▸ THE EXERCISE:
Reproduce verbatim every line from the one containing "Image resolution: width=1568" through the one containing "pyautogui.click(x=196, y=338)", inclusive, omitting the pictures.

Start of RECORDS FOR THE TASK

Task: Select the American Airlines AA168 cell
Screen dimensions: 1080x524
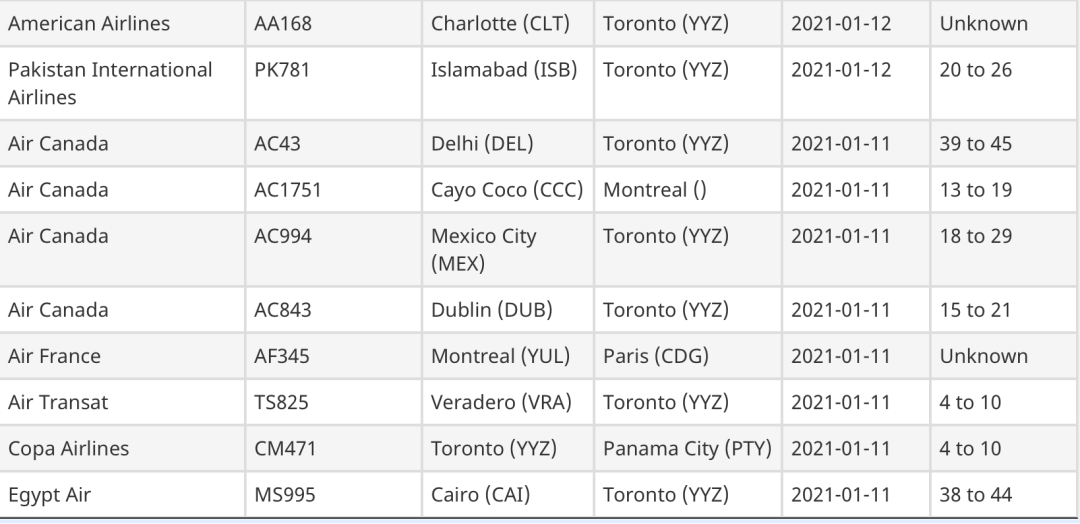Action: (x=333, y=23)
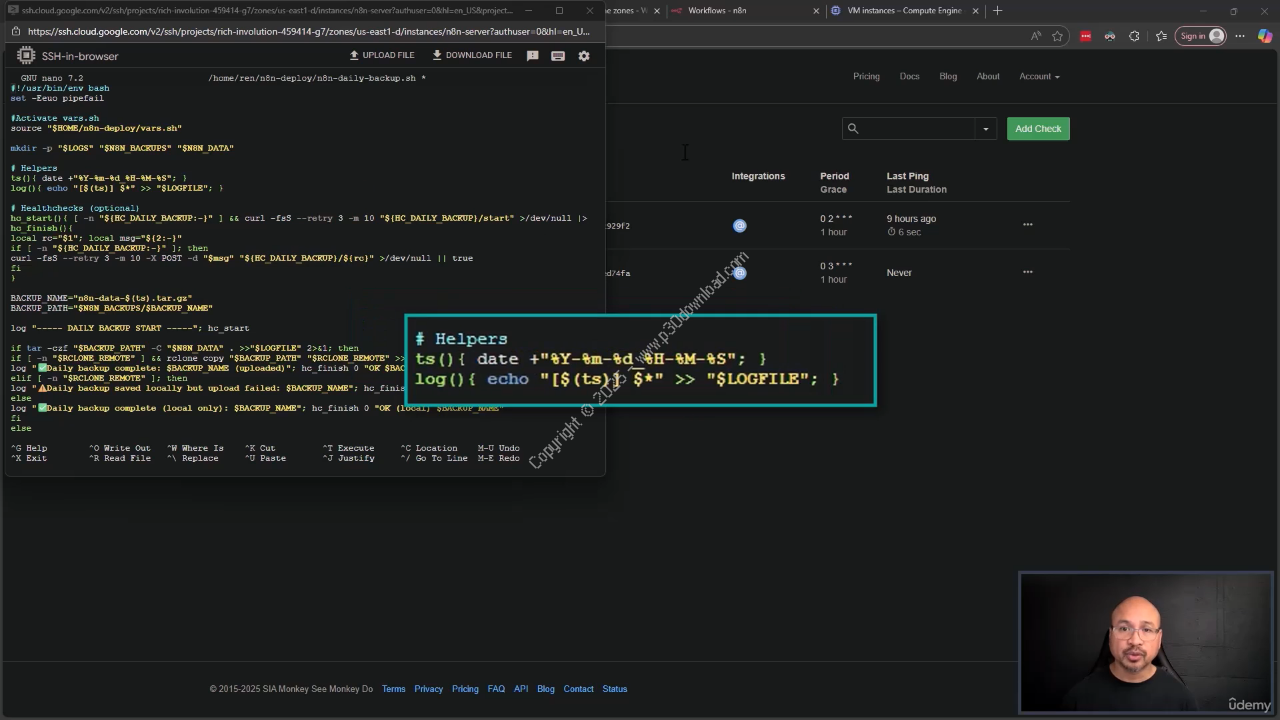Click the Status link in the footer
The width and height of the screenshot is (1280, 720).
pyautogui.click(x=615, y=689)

End of RECORDS FOR THE TASK
Start of RECORDS FOR THE TASK

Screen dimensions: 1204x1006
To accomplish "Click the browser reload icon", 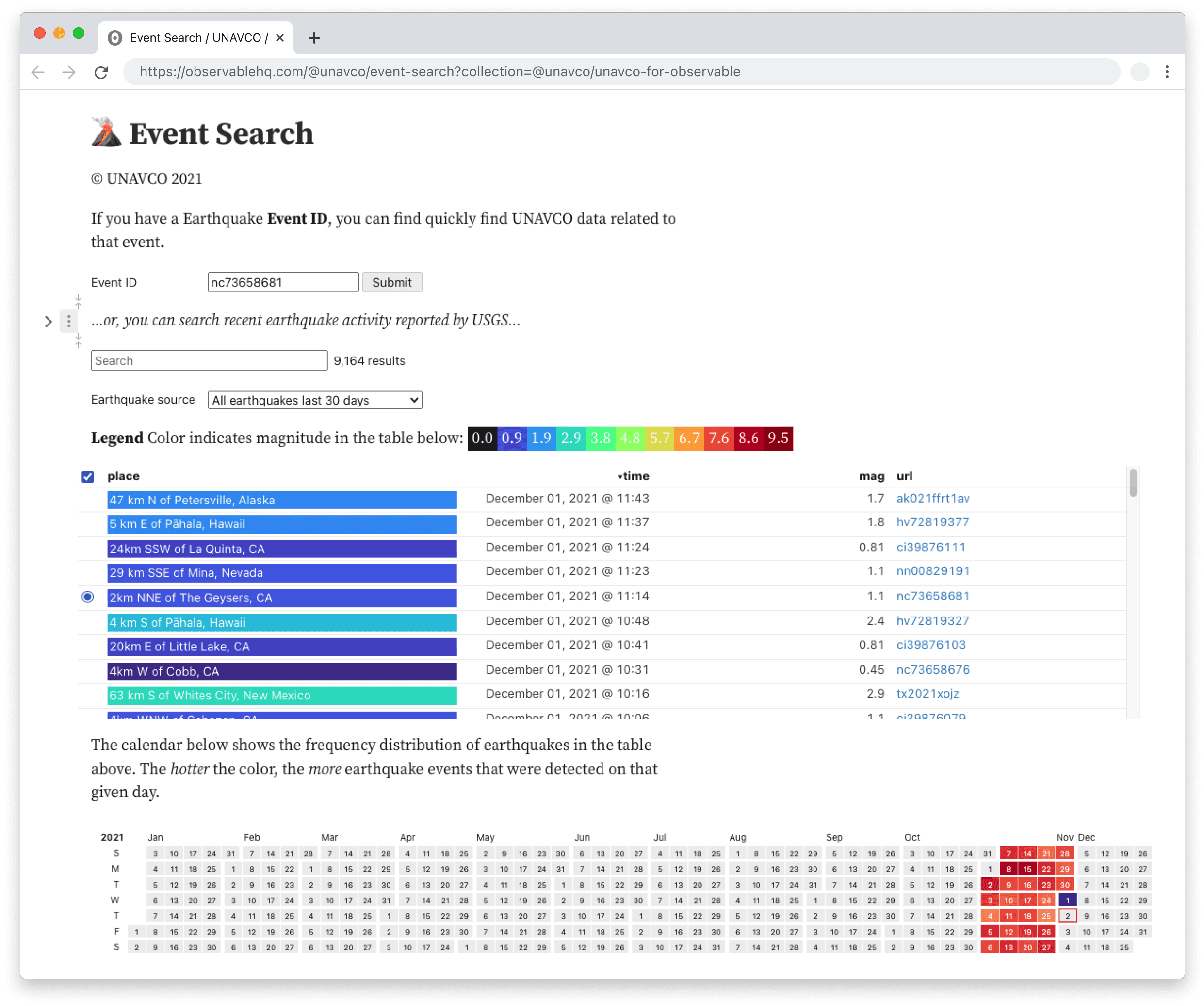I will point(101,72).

End of RECORDS FOR THE TASK
Start of RECORDS FOR THE TASK

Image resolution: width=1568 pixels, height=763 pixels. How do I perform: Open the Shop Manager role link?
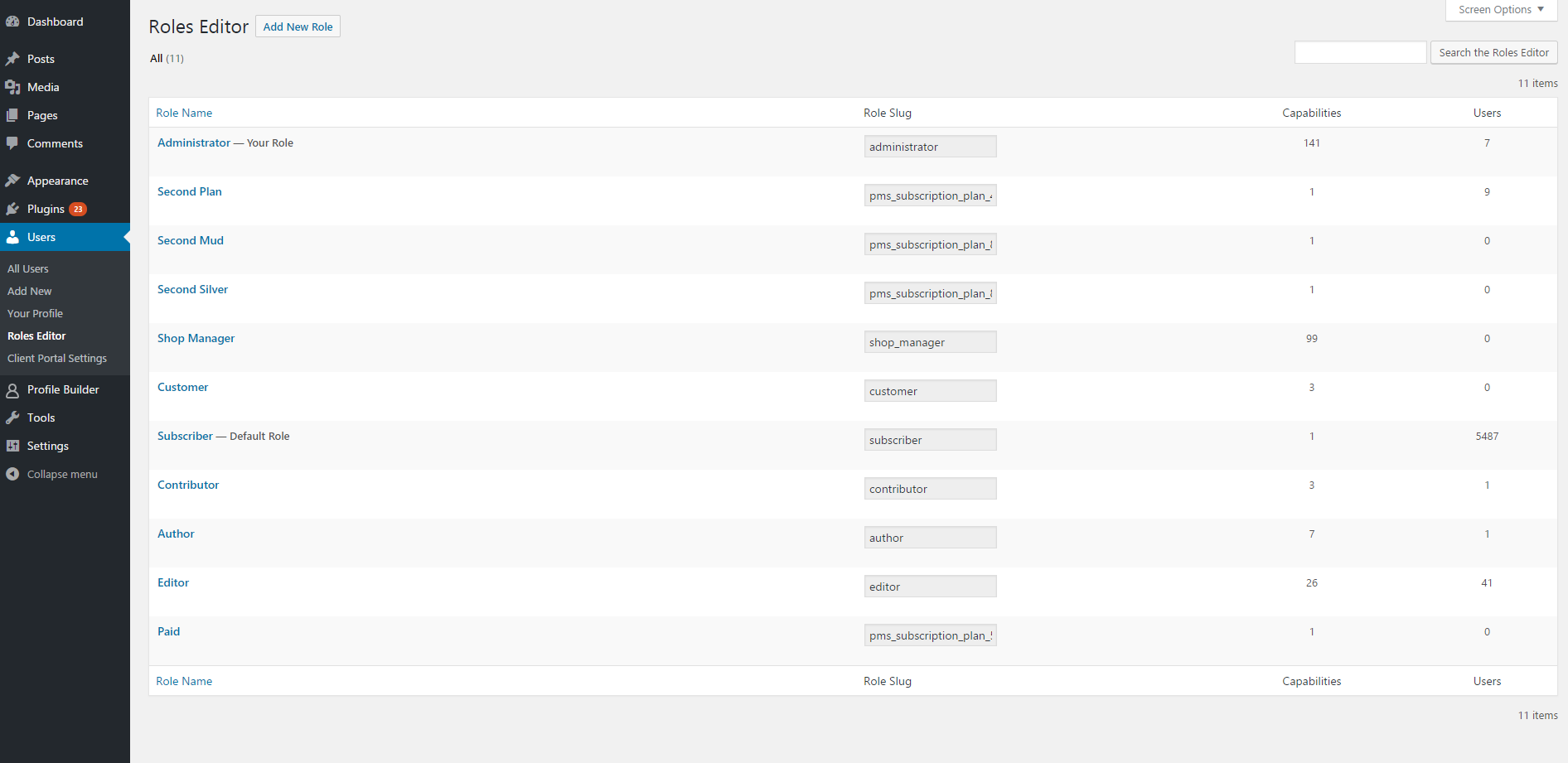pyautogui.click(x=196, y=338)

End of RECORDS FOR THE TASK

▸ WRITTEN ANSWER:
Image resolution: width=1568 pixels, height=763 pixels. How do I perform: Open the Shop Manager role link?
pyautogui.click(x=196, y=338)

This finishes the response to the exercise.